* [The problem] Change the data below by replacing every occurrence of "How do I perform" with "How can I carry out", leaving everything else unchanged.

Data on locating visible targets
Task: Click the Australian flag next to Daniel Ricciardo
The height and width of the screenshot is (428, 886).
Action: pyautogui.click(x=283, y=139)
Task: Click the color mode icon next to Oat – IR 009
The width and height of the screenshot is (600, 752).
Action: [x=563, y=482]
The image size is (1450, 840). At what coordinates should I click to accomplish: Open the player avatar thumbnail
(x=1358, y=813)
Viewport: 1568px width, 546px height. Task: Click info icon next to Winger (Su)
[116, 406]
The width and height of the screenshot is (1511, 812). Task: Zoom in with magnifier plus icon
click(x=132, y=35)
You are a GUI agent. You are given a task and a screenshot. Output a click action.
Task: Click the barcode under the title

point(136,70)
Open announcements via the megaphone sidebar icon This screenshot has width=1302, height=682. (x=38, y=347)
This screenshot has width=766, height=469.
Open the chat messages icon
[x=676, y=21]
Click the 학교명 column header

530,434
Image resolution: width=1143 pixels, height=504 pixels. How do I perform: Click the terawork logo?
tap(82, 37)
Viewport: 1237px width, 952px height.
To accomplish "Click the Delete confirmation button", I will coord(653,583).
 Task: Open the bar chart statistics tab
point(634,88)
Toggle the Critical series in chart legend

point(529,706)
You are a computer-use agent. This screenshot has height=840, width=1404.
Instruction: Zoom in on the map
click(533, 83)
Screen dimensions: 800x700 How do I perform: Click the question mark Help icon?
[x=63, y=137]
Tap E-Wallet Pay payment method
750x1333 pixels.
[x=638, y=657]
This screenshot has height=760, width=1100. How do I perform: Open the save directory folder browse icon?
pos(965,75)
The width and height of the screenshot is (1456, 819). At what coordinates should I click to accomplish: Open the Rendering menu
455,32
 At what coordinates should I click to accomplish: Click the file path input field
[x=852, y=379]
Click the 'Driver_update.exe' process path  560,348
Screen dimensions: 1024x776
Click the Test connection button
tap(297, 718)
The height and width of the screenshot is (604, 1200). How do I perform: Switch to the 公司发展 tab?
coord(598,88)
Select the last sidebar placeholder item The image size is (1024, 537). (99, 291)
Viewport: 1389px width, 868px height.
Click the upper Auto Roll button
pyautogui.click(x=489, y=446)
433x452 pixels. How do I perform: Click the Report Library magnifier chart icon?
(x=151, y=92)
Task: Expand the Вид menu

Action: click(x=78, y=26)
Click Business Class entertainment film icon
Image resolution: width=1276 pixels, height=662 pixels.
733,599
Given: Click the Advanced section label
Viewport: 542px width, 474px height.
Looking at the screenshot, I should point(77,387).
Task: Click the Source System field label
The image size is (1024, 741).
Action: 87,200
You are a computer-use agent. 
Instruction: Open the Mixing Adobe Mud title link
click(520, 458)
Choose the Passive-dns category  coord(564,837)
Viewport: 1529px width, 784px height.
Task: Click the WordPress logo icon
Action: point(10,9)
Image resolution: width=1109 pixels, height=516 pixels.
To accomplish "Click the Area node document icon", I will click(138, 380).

* [Solution to this task]
Task: Click the Australian flag next to Daniel Ricciardo
The height and width of the screenshot is (428, 886).
Action: pyautogui.click(x=283, y=139)
Task: Click the color mode icon next to Oat – IR 009
The width and height of the screenshot is (600, 752).
Action: [x=563, y=482]
The image size is (1450, 840). At what coordinates should I click to accomplish: Open the player avatar thumbnail
(x=1358, y=813)
Viewport: 1568px width, 546px height. Task: Click info icon next to Winger (Su)
[116, 406]
The width and height of the screenshot is (1511, 812). Task: Zoom in with magnifier plus icon
click(x=132, y=35)
You are a GUI agent. You are given a task and a screenshot. Output a click action.
Task: Click the barcode under the title

point(136,70)
Open announcements via the megaphone sidebar icon This screenshot has width=1302, height=682. (x=38, y=347)
This screenshot has width=766, height=469.
Open the chat messages icon
[x=676, y=21]
Click the 학교명 column header

530,434
Image resolution: width=1143 pixels, height=504 pixels. How can I carry out: Click the terawork logo?
tap(82, 37)
Viewport: 1237px width, 952px height.
To accomplish "Click the Delete confirmation button", I will coord(653,583).
 Task: Open the bar chart statistics tab
point(634,88)
Toggle the Critical series in chart legend

point(529,706)
You are a computer-use agent. This screenshot has height=840, width=1404.
Instruction: Zoom in on the map
click(533, 83)
Screen dimensions: 800x700 How can I carry out: Click the question mark Help icon?
[x=63, y=137]
Tap E-Wallet Pay payment method
750x1333 pixels.
[x=638, y=657]
This screenshot has height=760, width=1100. How can I carry out: Open the save directory folder browse icon?
pos(965,75)
The width and height of the screenshot is (1456, 819). At what coordinates should I click to accomplish: Open the Rendering menu
455,32
 At what coordinates should I click to accomplish: Click the file path input field
[x=852, y=379]
Click the 'Driver_update.exe' process path  560,348
Screen dimensions: 1024x776
Click the Test connection button
tap(297, 718)
The height and width of the screenshot is (604, 1200). How can I carry out: Switch to the 公司发展 tab?
coord(598,88)
Select the last sidebar placeholder item The image size is (1024, 537). (99, 291)
Viewport: 1389px width, 868px height.
Click the upper Auto Roll button
pyautogui.click(x=489, y=446)
433x452 pixels. How can I carry out: Click the Report Library magnifier chart icon?
(x=151, y=92)
Task: Expand the Вид menu

Action: click(x=78, y=26)
Click Business Class entertainment film icon
Image resolution: width=1276 pixels, height=662 pixels.
733,599
Given: Click the Advanced section label
Viewport: 542px width, 474px height.
Looking at the screenshot, I should point(77,387).
Task: Click the Source System field label
The image size is (1024, 741).
Action: 87,200
You are a computer-use agent. 
Instruction: Open the Mixing Adobe Mud title link
click(520, 458)
Choose the Passive-dns category  coord(564,837)
Viewport: 1529px width, 784px height.
Task: Click the WordPress logo icon
Action: point(10,9)
Image resolution: width=1109 pixels, height=516 pixels.
To accomplish "Click the Area node document icon", I will click(138, 380).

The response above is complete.